### Selected excerpt
####################

Eagerly awaited by some, dreaded by others, “The Simpsons Movie” has been nearly 20 years in the making. Part of the reason for the delay is that despite the desperate nagging of 20th Century Fox, the creators never felt confident that they could fill the big screen with enough plot to justify a feature while retaining the small-scale domestic charm that made “The Simpsons” America's favorite cartoon.
They’re still not confident, and that’s clear in the first five minutes of the film, in which Homer gets up during a movie based on the toon-within-the-toon “Itchy & Scratchy” and mocks the audience for paying to see something they could get for free at home. It’s a great gag that puts the film on just the right footing, proving that at least the filmmakers, Matt Groening and his old stable of comedy writers, are aware of their movie’s biggest inherent problem. It also sets up a film that’s full of surprisingly funny moments.
In this extra-long outing, Grandpa Simpson has a vision in church that cryptically predicts three things: Homer will adopt a pig, Lake Springfield will end up disastrously polluted and the Environmental Protection Agency will trap Springfielders in a giant dome to keep their environmentally unfriendly ways from spreading. Emblematic of the best of Simpsons humor is a visual gag that occurs as the dome is about to drop and doom the town. The groups inside the church and Moe’s Bar emerge simultaneously, scream and trade places. The Washington sequences between fast-talking EPA head Russ Cargill (Albert Brooks) and President Schwarzenegger (Harry Shearer) are also great satire.
But the fact is, the TV Simpsons is a lo-fi toon that’s always been produced on the cheap (it was the first major American production to be entirely animated in Korea, starting with the first episode done by Nelson Shin’s Akom Production in Songpa). Its funniest episodes have relied on razor-sharp one-liners and smart, unceasingly ironic repartee. It is a pervasive piece of popular culture among the young.

####################

### Data section
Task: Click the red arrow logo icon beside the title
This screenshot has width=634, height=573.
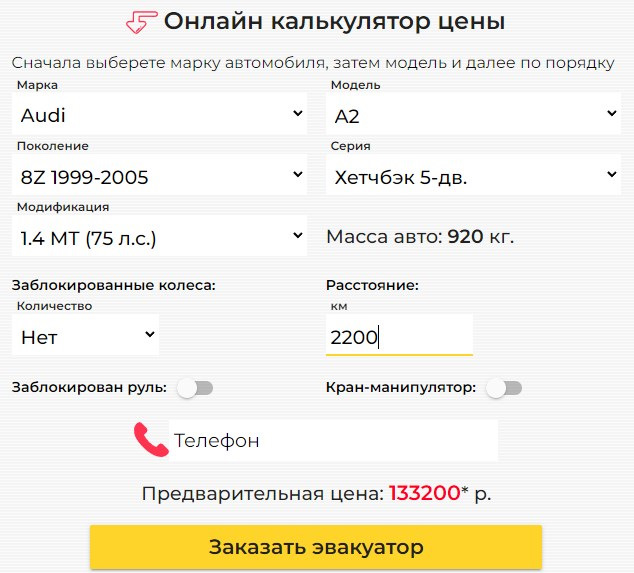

####################

### Exercise goal
Pick up the review of "The Simpsons Movie" after its last sentence and keep writing it. The data is separate material and has nothing to do with the review.

### Result for this exercise
Where earlier generations might have tapped Milton or Wordsworth or Benjamin Franklin, younger folks quote quips from fake action star Rainier Wolfcastle; innocent idiot Ralph Wiggum; the fat, cruel, drunk, lazy but good-intentioned patriarch Homer and a cast of characters who have come to feel like old friends after two decades on the air. They’ve never been photorealistically animated. Instead they are simple, two-dimensional yellow blobs, and though there has certainly been some wonderfully expressive acting on the show, it’s never tried to sell itself on action sequences. Thus the fully computer-animated, high-flying and incredibly implausible set pieces in the film seem untrue to the Simpsons spirit. On the other hand, the filmmakers felt that without them this wouldn't be a movie event ― yet another consequence of the tension between living room and cinema.
Of course, it’s Homer that causes the whole dome fiasco by dumping his silo of pig manure into the lake. The family subsequently escapes to Alaska and there’s much soul-searching and the typical threat from Marge to end her marriage if Homer doesn’t do something to set it right. And just like in a previous episode about Springfield’s version of the Boy Scouts, Bart also grows estranged from his dad and is adopted by Flanders instead. These sentimental moments are the weakest parts of the movie. At its funniest, The Simpsons has no moral. In the words of Homer, “It’s just a bunch of stuff that happened.” And when it does venture into genuine drama, there’s always a joke just around the corner to relieve the tension.
As the creators suspected, though the jokes in the film are certainly funny, this brand of satirical animated vaudeville doesn’t agree with the big screen.
There are laughs to be had, but the sum never surpasses the sublime early Simpsons episodes, which were overflowing with new ideas and ― thanks to constantly reduced TV running times ― necessarily pared down to only the vital, funniest parts. The Simpsons Movie is just the opposite, stretching out the format to fit its still lean 87-minute runtime.
Still, it’s worth seeing new material from modern America’s most influential social commentators ― who just happen to be yellow and fictional.

The Simpsons Movie
Animation / English
87 min.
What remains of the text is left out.